Ничего не определив, всё-таки прилёг и забылся уже под утро.
Днём почти не ел, на вопросы Фильки и подмастерья отвечал невпопад и странно, вышел из дома Аплухира во втором часу пополудни и мотался по городу, плохо разбирая дорогу. Неожиданно очутился на берегу, возле небольшого трактира и, почувствовав страшный голод, торопливо сошёл по ступенькам вниз. Съел приличного жареного цыплёнка с овощами и запил целым кувшинчиком красного вина. Сразу повеселел, перестал волноваться. Ну и пусть, суд или убийство, посрамление обоих и крушение творческой карьеры; не беда, за одно свидание с несравненной Летицией, за мгновение обладания ею – не такая уж дикая цена. Главное – любовь, а расплата за грех уже после. Ничего не страшно. Он заглянет в лицо судьбе бестрепетно. Будь что будет. И чему быть – того не миновать!
Ровно в шесть часов вечера Софиан стоял у десятого столба возле ипподрома. Это было грандиозное по тем временам сооружение: чаша стадиона с галереями из колонн; на колоннах – кольца из железа и резьба по камню; сверху галерей – переходы от одной трибуны к другой; только царская трибуна отдельно, к ней – отдельный ход и отдельная лестница. Рыжее вечернее солнце медленно скрывалось за крышей старого дворца императора – Вуколеона: в нём давно не жили, потому что правящее семейство не имело средств на его содержание и ремонт. Так проходит слава мира! Грозные некогда стены больше никого не пугали; из зазоров кладки пробивались кустарники и трава, ветер шелестел листьями одичавшего сада, а вороны вили на высоких деревьях гнезда. Символ погибающей Византии! Более энергичные нации набирали силу – турки, итальянцы, русские...
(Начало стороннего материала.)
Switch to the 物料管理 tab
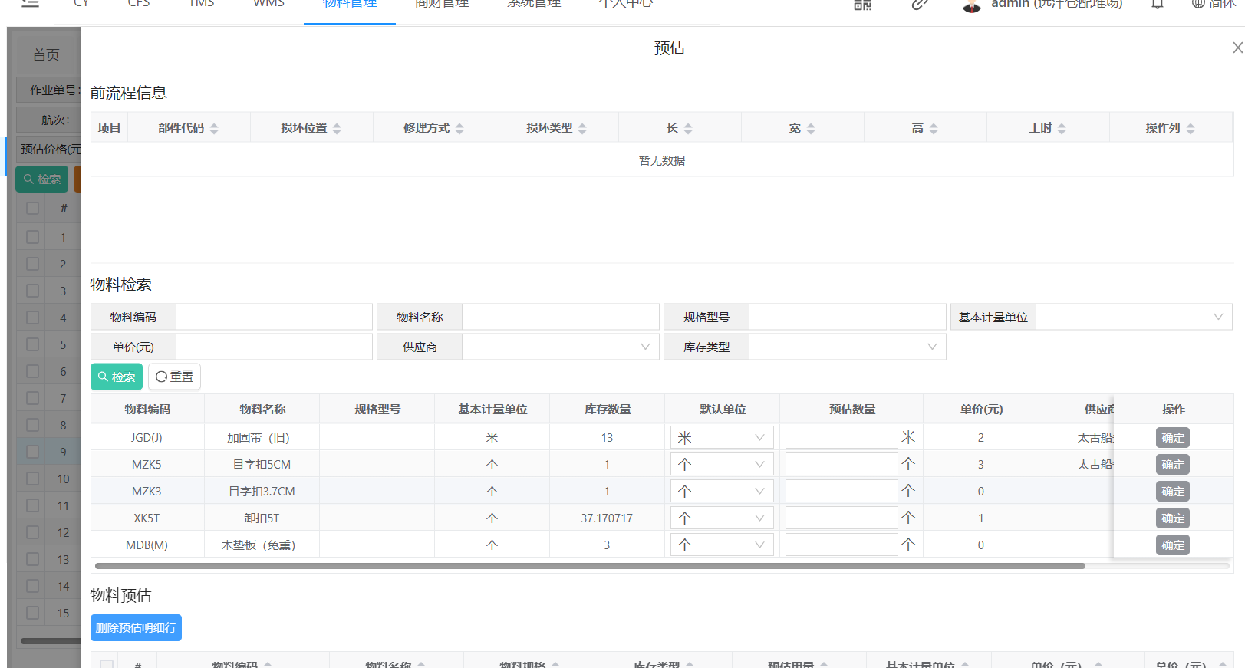 (350, 5)
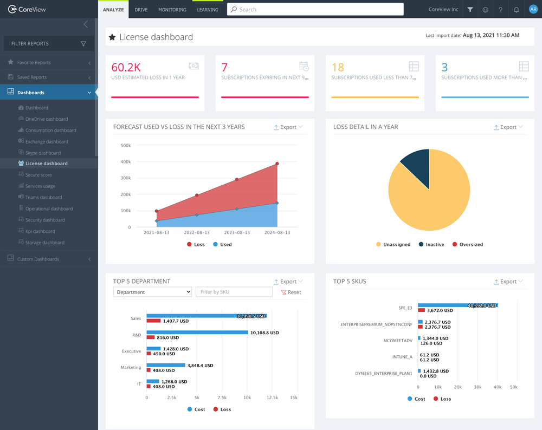Collapse the Dashboards section in the sidebar
542x430 pixels.
pyautogui.click(x=89, y=92)
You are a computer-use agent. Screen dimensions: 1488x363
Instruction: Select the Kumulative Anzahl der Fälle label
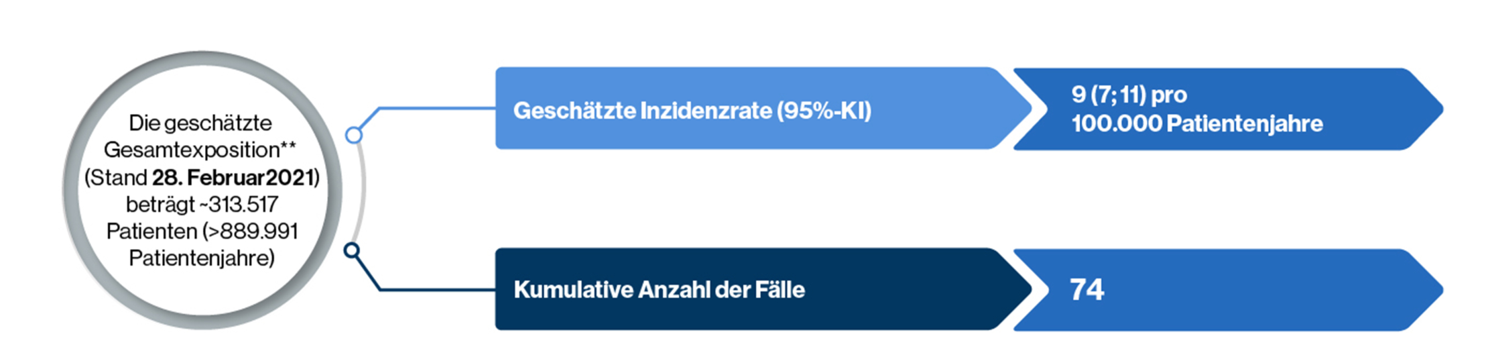pos(659,290)
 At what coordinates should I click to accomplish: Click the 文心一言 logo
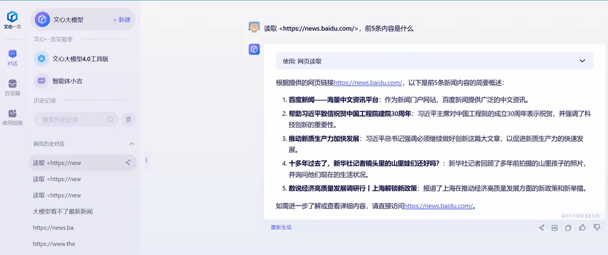click(12, 19)
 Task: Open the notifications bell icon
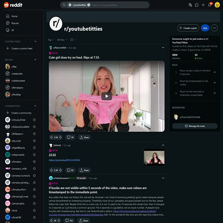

Цокая копытами по камням, мимо проехал отряд гвардейцев эпарха. Конники внимательно оглядели фигуру Феофана, но, не обнаружив в ней ничего подозрительного, чинно удалились. Нищенка молила о подаянии, и пришлось кинуть ей небольшую монетку. Бегали бродячие псы, от вечернего жара вялые, с вывалившимися наружу длинными языками. Да, действительно, припекало сильно, и художник не раз, утирался платком. А когда уже начало смеркаться и в душе возобладала уверенность, что Летиция не придёт, вдруг раздался голос:
– Здравствуйте, синьор Дорифор.
Тембр был чужой, хоть и женский.
Богомаз обернулся и увидел завёрнутую в плащ полноватую даму лет, наверное, тридцати пяти. Пол-лица её скрывала накидка. Он ответил:
– Здравствуйте, сударыня. С кем имею честь?
– Я служу в доме у известной вам госпожи. По её поручению послана сюда – передать письмо. – И она извлекла из складок плаща перевязанный лентой свиток.
Принимая послание, Софиан спросил:
– А сама госпожа не смогла явиться?
Дама удивилась:
– В это время? Вы, должно быть, шутите? Наш хозяин ревнив и не принял бы никаких объяснений непонятной отлучки своей супруги. – Женщина потупилась. – Да и мне пора, извините. Если хватятся – наживу себе неприятности: мало того, что выгонят, так ещё, поди, и побьют. Побегу, прощайте! – Итальянка приспустила накидку и скользнула в одну из боковых галерей.
Спрятав грамоту под рубашку, сын Николы огорчённо вздохнул. Вновь его мечта не сбылась. Пустота в душе, горечь в сердце. Крах надежд и иллюзий... «Наш хозяин ревнив...» Для чего тогда это представление? Никакое письмо не заменит живого слова... Он опять вздохнул и пошёл домой – мимо старого дворца, площади Августеона, форума Константина и Царского портика. Поднимался к себе на второй этаж, в бывшую комнату Евстафия, в полных сумерках. Запер дверь, запалил свечу, вынул свиток, развязал шёлковую ленту, принялся читать.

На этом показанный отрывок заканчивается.